Through the Heap profile and comparing the code, we found the following points that can be optimized:

  • When go-mysql parses binlog events from files, each event is reassigned a bytes.buffer, which is expanded as it reads. After optimization, one buffer pool is used to reduce the overhead caused by continuous expansion.

  • After is used for heatBeat events in Local Streamer. This interface is simpler, but the channel created by this interface is released only when the timer is triggered. In addition, the Local Streamer read event is a high frequency call, and creating a Timer channel for each call is also expensive. After optimization, it changed to reuse timer;

  • Relay uses a Timeout Context to read events from upstream. Each read creates an additional channel, which is not necessary in the current scenario.
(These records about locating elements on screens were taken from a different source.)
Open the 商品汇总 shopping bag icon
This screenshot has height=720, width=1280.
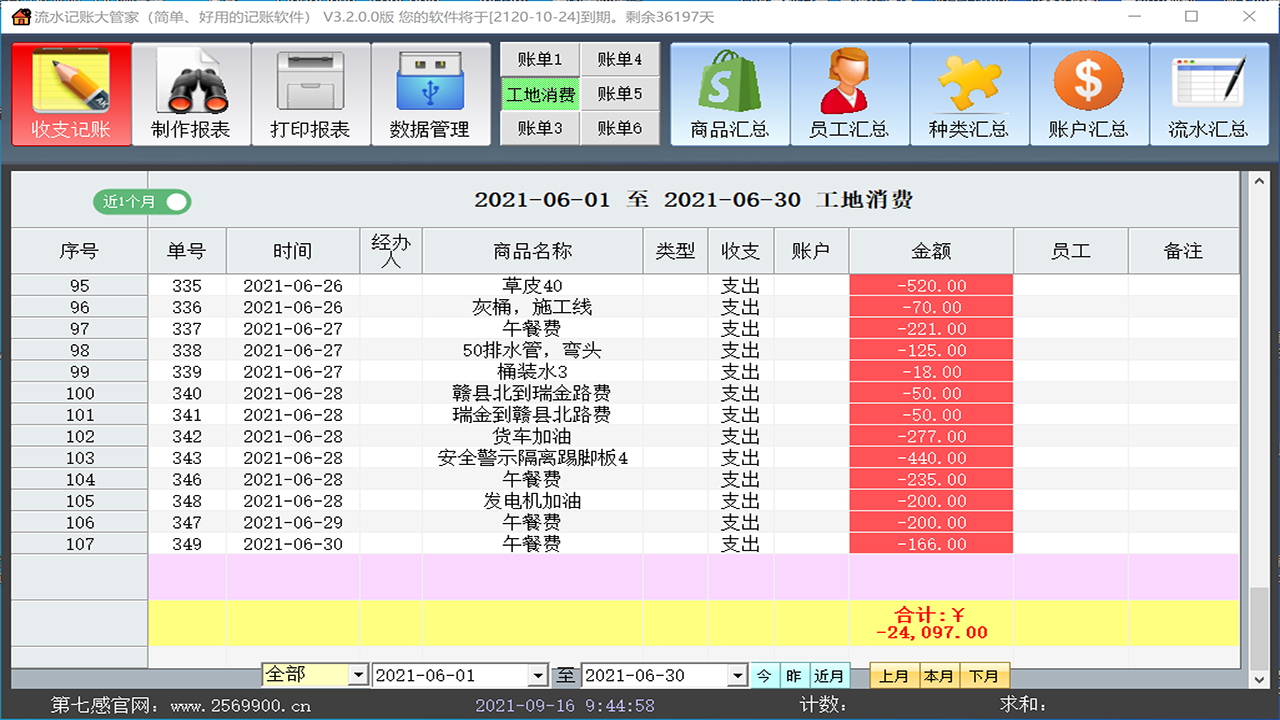(729, 93)
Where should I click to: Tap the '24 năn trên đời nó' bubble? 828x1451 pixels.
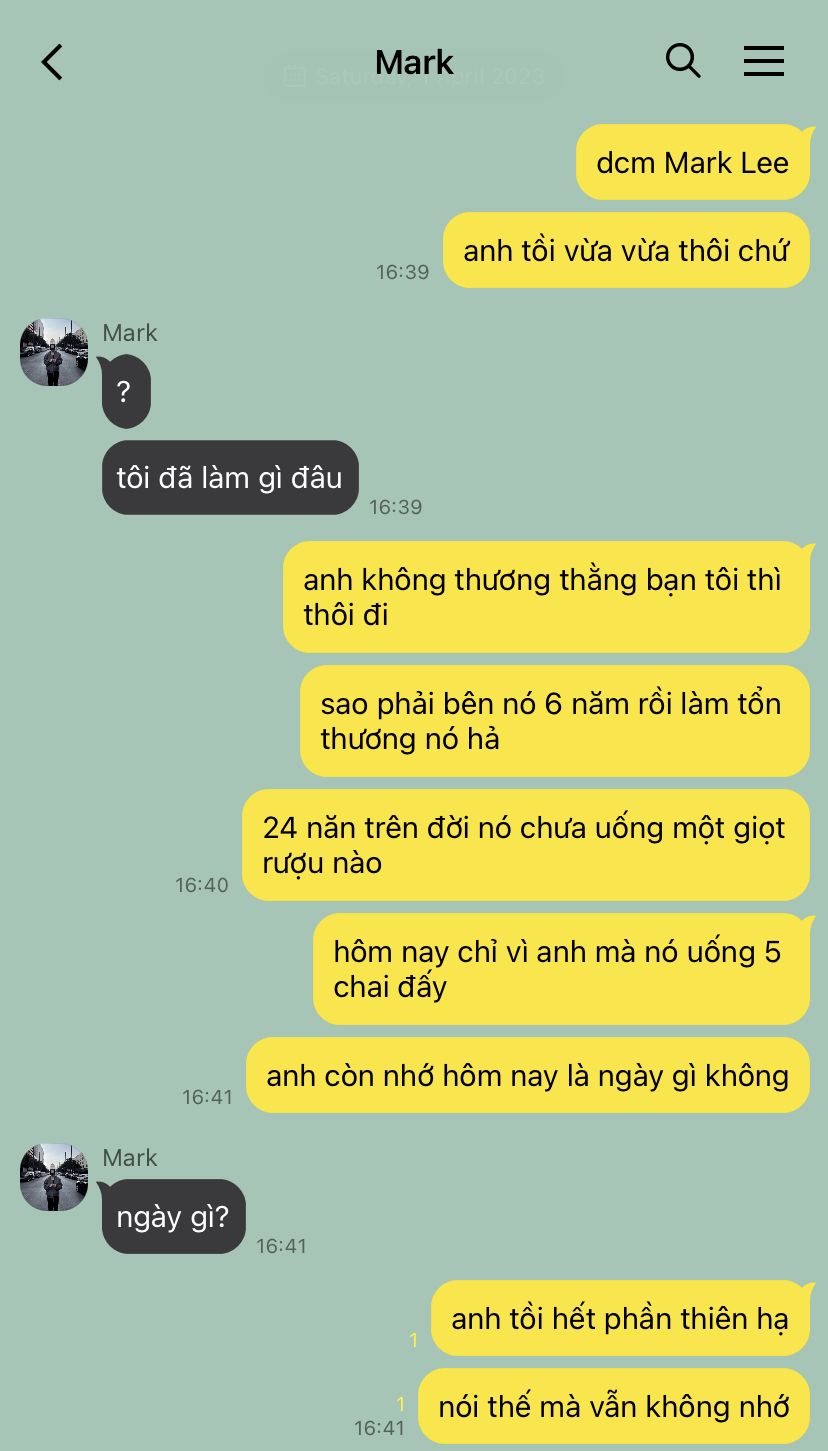(x=526, y=845)
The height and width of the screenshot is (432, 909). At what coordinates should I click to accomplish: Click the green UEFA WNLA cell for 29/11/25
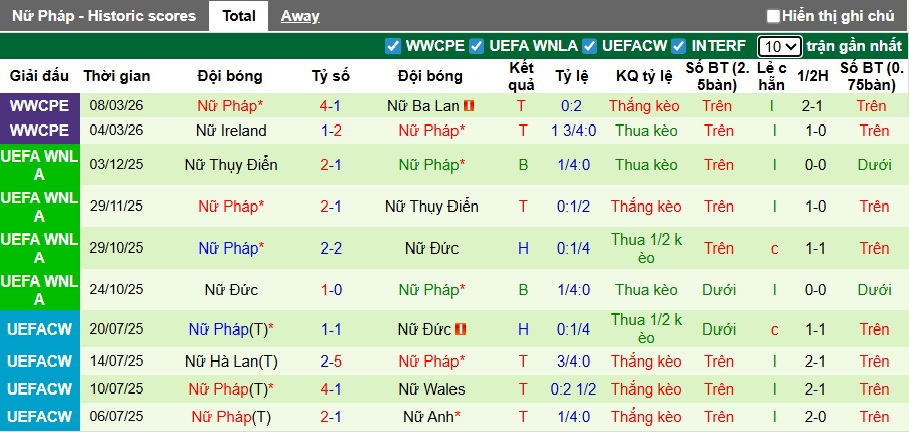[x=40, y=206]
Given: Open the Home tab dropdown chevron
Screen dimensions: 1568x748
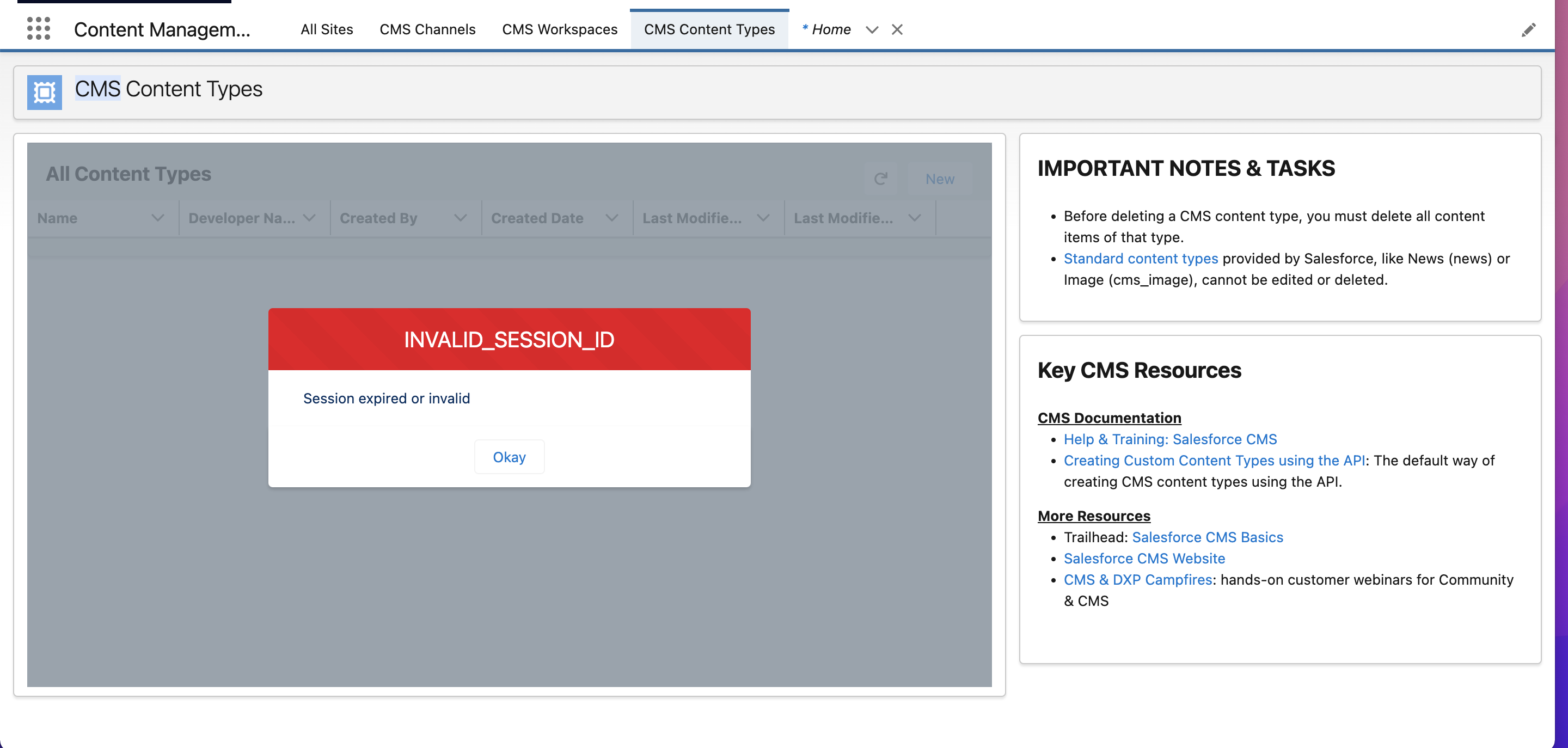Looking at the screenshot, I should pyautogui.click(x=872, y=29).
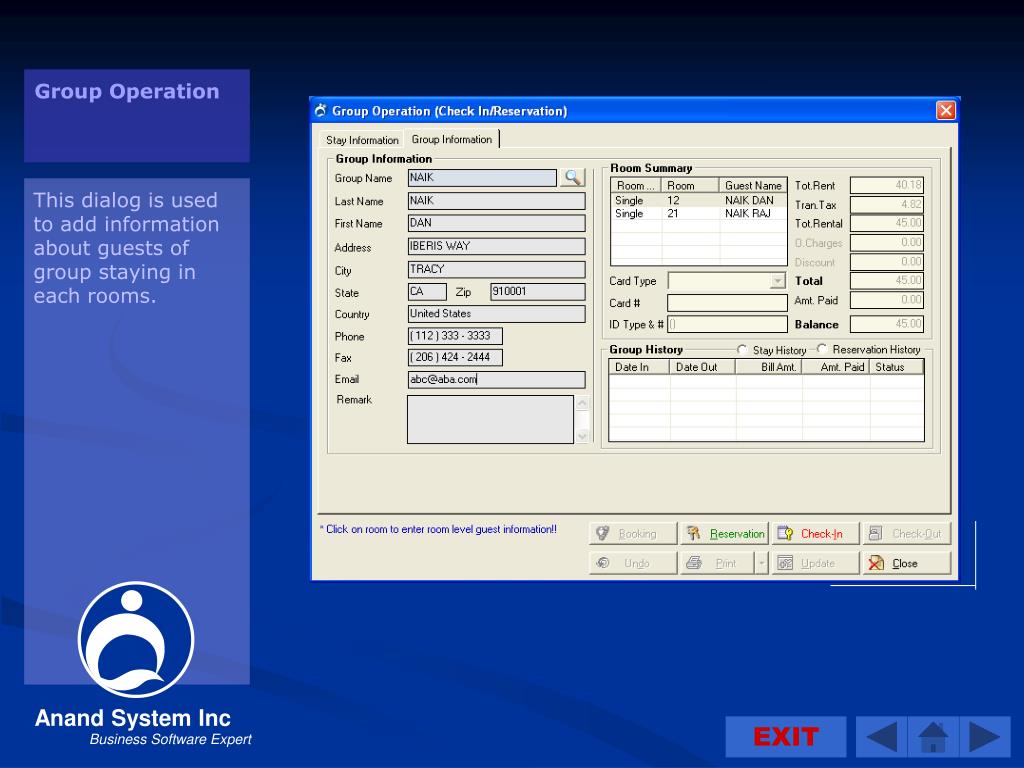
Task: Go to previous slide with left arrow
Action: 881,737
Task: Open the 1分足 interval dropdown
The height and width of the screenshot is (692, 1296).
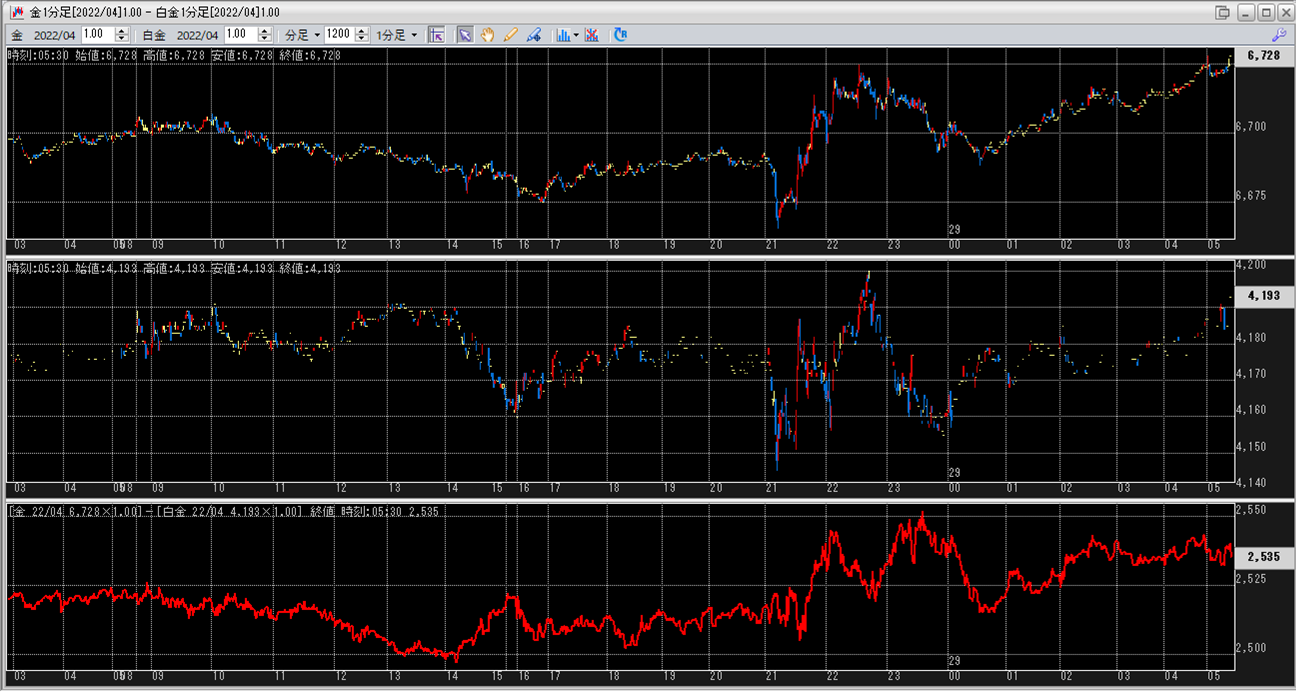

After optimization, the timeout context is removed;

  • Relay readers and Relay writers write debug logs without detecting the log level, and some Field objects are created each time. Although the Field objects are not large, they are invoked frequently and incur some overhead. After optimization, log level determination is added to debug logs that are frequently invoked.

    • Note: THE ZAP Logger used by DM to write logs has good performance. It is generally no problem to call log.debug directly under non-high-frequency calls.

After optimization, the result is as follows, which can be seen that the CPU is reduced quite a lot, and the spikes are also much less:

The following figure shows the test results in the 20 Table 20 Task scenario:

Legacy issues & future work

After the above optimization, there is a small difference in latency between enabling relay and not enabling relay, and CPU growth is also at a relatively low level. However, there are still some points that can be further optimized, which are expected to be gradually added in the subsequent version, as follows:

  • IO.CopyN is used by go-mysql to read files. This function will apply a small object internally.

  • Some optimizations for both no relay and relay are not done this time, such as the timeout Context created when the Streamer reads the Event;

  • Reading multiple readers from the same file is currently expensive, and retuning is possible:

    • Reduce the number of reads, such as one reader reading, other readers reading memory and so on, or increase the memory cache as previously envisaged;
    • Merge tasks in the same downstream to reduce the number of tasks.